Microsoft Windows Vista still technically works as an operating system, but it has officially entered "operate at your own risk" status.
Microsoft is recommending that all Vista customers migrate to Windows 10 and purchase hardware needed to run the current operating system. At the same time, the Vista sunset may not be a big deal where enterprise customers are concerned.
"I don't see it as having a big impact," said Paul DeGroot, who specializes in Microsoft licensing as principal consultant at Pica Communications. "The retirement of Windows 7 will be a bigger deal."
At the time of its release in 2006, Vista was heralded as a leap forward in functionality, stability and security. The system, however, failed to deliver on its promise. Rival Apple launched an advertising campaign mocking the operating system and its complexity.
Microsoft ended mainstream support for Vista in 2012 and was providing limited support until April 11, 2017.
DeGroot noted that many enterprise users found that their custom-coded applications couldn't make the switch from XP to Vista and decided that it wasn't worth the effort. DeGroot recalled one client that found that 3,000 of its 9,000 applications were incompatible with Vista. Many users found the operating system so balky and inconvenient that they rolled back to Windows XP.
Relatedly, DeGroot said, the XP sunset in 2014 pushed many customers to develop applications that aren't dependent or linked to operating systems and that run over a browser instead.
For these and other reasons, DeGroot said he expects a smoother path for enterprise users when they shift to Windows 10 by the Q1 2020 retirement date of the Windows 7 operating system.
In the federal government, the Department of Defense has been leading a charge to upgrade ahead of the pack. As part of the Joint Information Environment campaign, the Pentagon has been scrambling to migrate to Windows 10 and ensure that new systems and devices come with Windows 10 preinstalled.

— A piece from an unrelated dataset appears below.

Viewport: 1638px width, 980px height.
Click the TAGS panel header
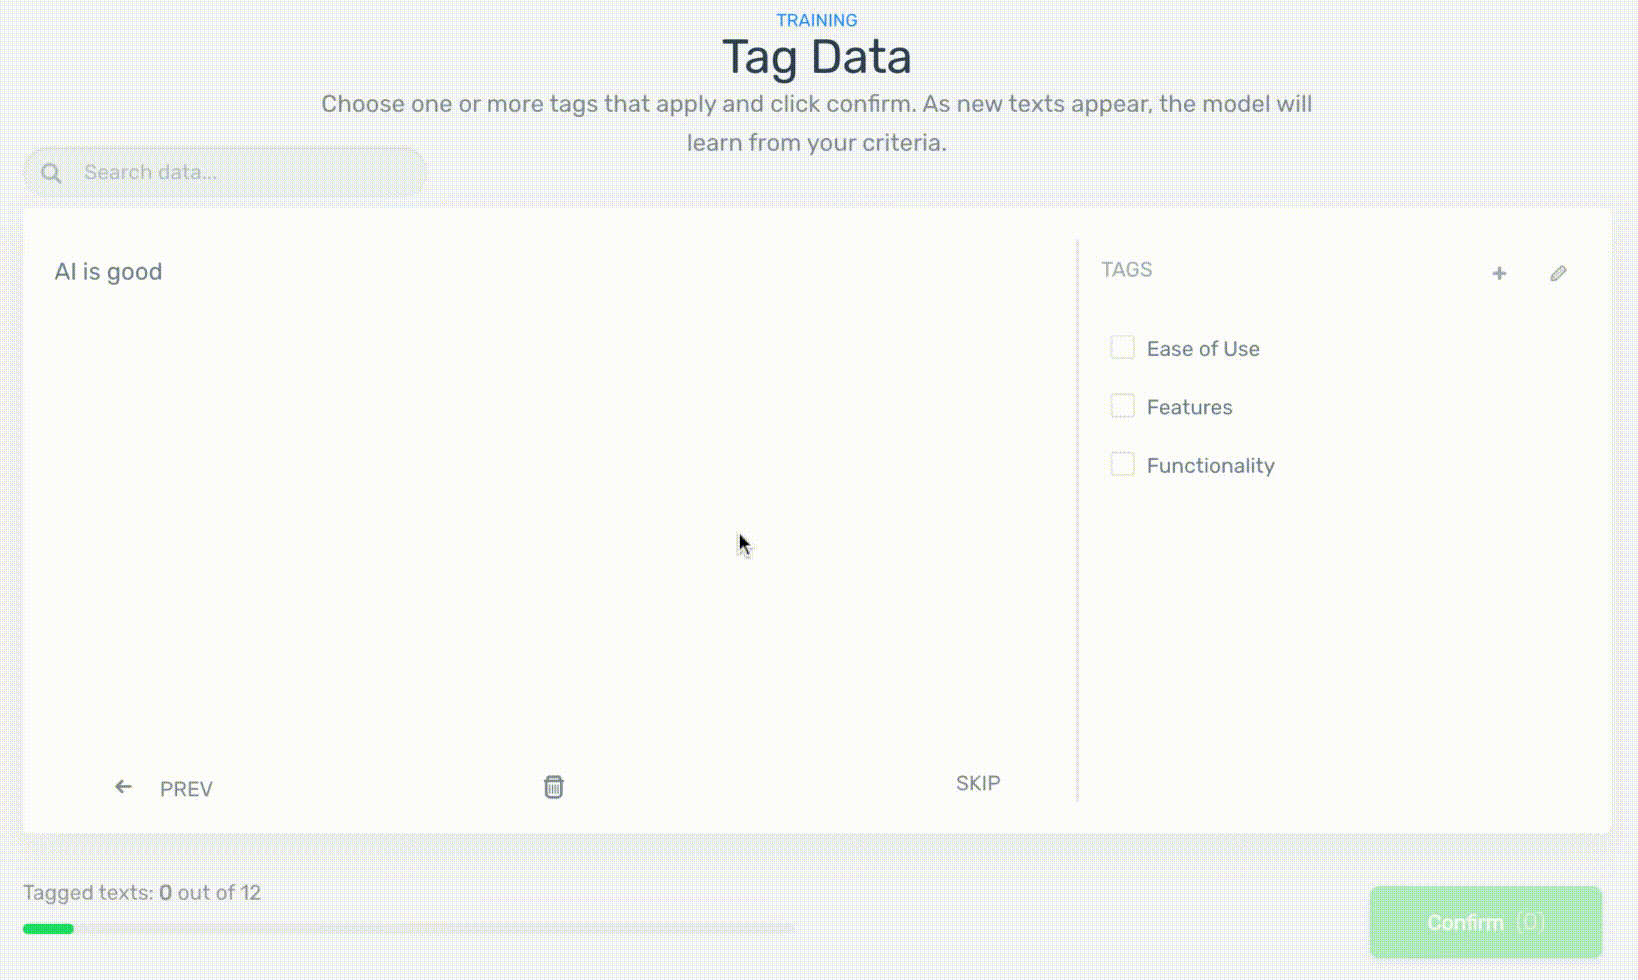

"The Department's Windows 10 migration plan addresses legacy operating systems first and identifies issues such as the 11 April 2017 expiration of Vista Service Pack 2," DOD spokesman Lt. Col. James Brindle said.

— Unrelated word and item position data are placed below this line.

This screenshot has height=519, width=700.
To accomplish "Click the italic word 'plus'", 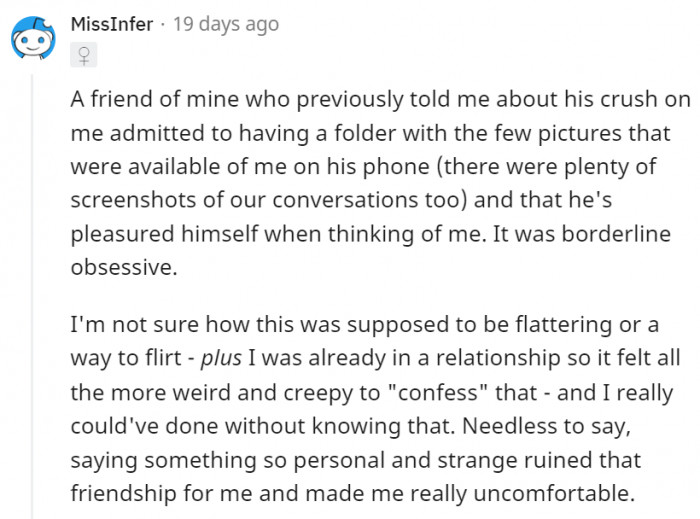I will click(x=221, y=359).
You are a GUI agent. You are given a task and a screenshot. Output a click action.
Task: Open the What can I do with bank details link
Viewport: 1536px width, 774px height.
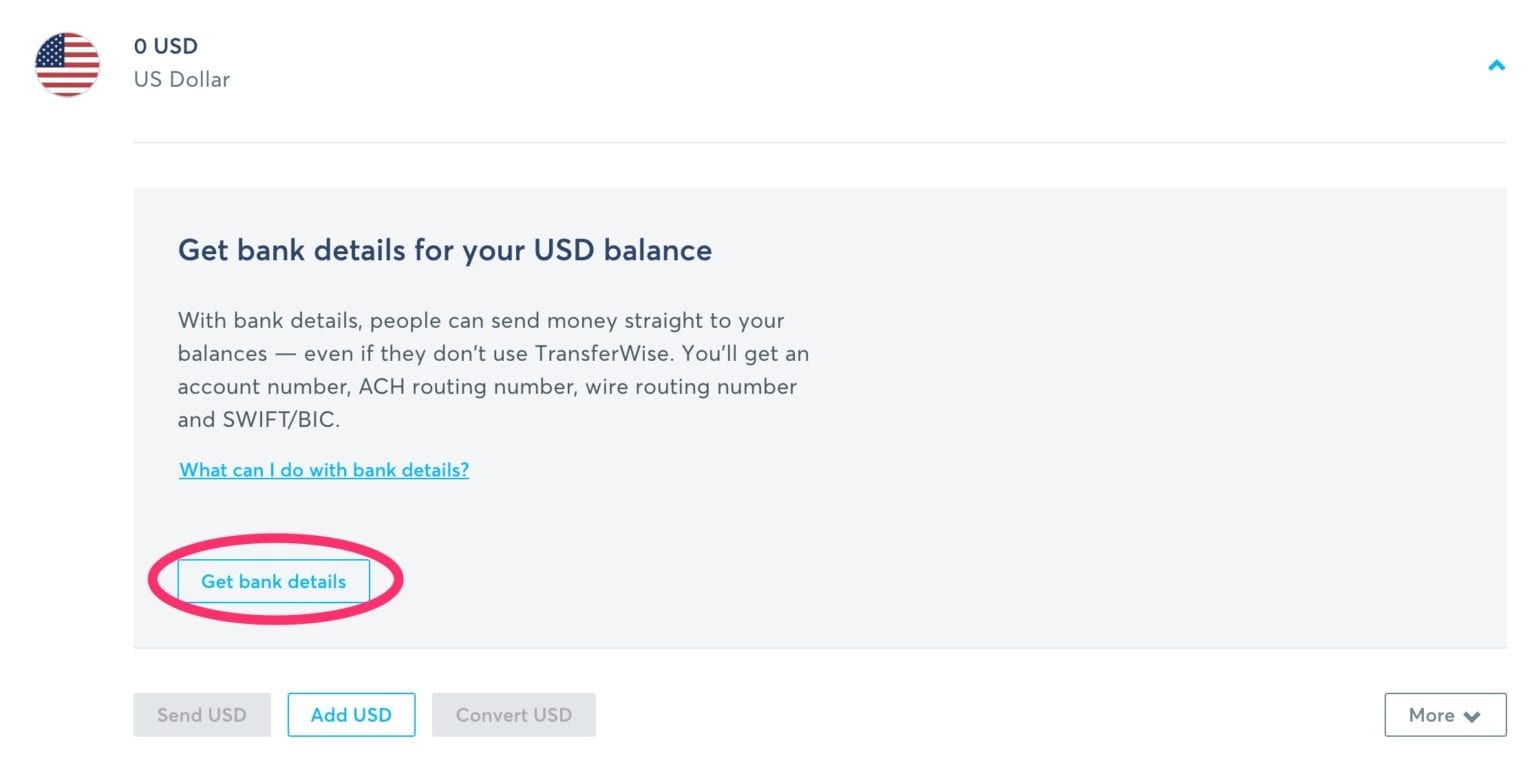click(323, 470)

According to Brindle, DOD has migrated 200,000 devices to Windows 10, and that number is expected to double in the coming months. But with some 4 million desktops, laptops and tablets in the department, that means only 10 percent will soon be up to current standards.
Originally, DOD expected to have all devices running Windows10 by January 2017. However, former CIO Terry Halvorsen acknowledged as far back as September of last year that the goal was overly ambitious, and now it looks like the migration might not be complete until sometime in 2018.